Below are the records. Gather each line that holds "computer".

· · · ·

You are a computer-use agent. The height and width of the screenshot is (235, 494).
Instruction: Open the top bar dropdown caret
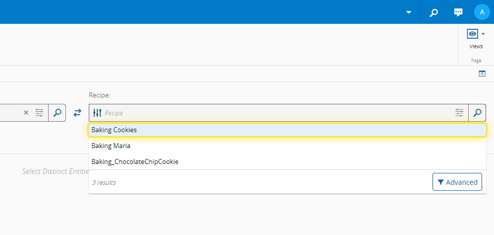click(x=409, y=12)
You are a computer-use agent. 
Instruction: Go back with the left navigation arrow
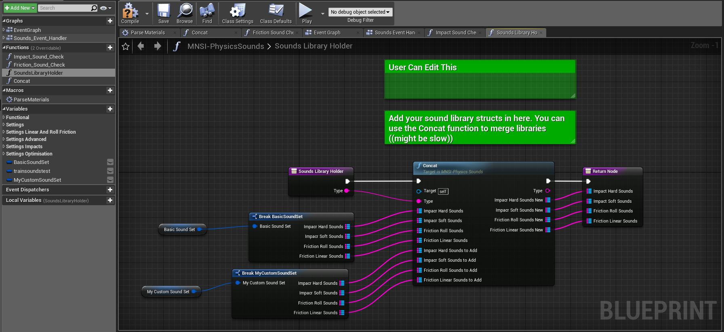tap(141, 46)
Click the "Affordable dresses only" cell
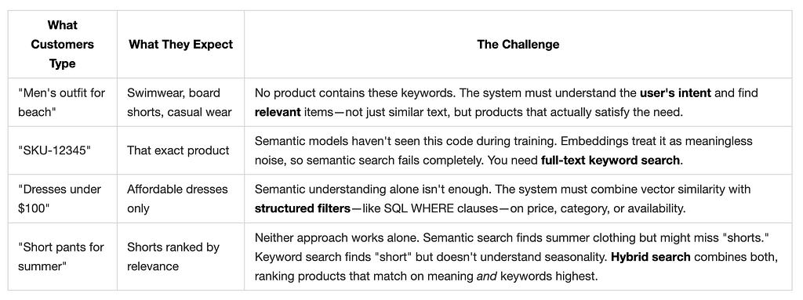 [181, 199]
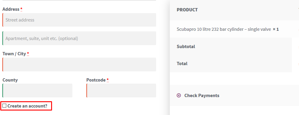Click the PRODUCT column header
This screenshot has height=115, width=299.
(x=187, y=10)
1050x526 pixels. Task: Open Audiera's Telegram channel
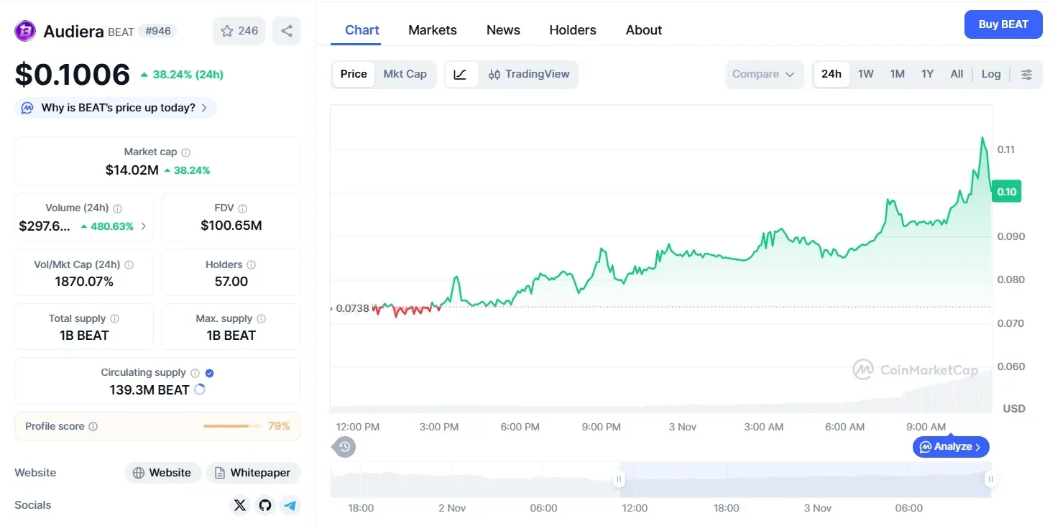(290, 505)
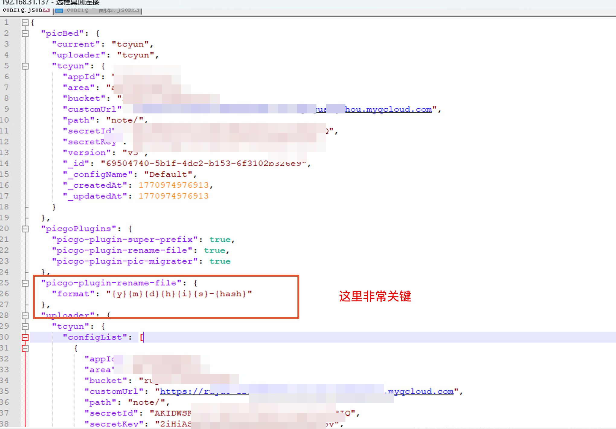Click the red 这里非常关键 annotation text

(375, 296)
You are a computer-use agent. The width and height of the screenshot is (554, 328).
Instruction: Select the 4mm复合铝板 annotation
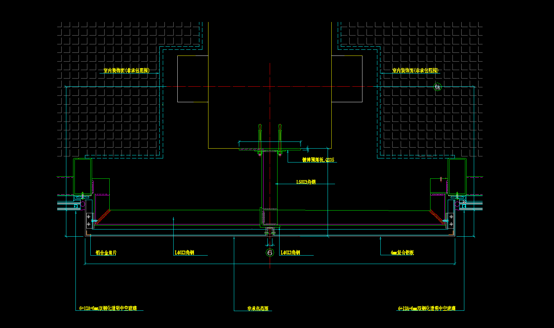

· · · ·

■ **Exercise solution**:
You are a computer-use agent. The height and width of the screenshot is (235, 494).
You are a computer-use agent. 
You are a computer-use agent. The width and height of the screenshot is (554, 328).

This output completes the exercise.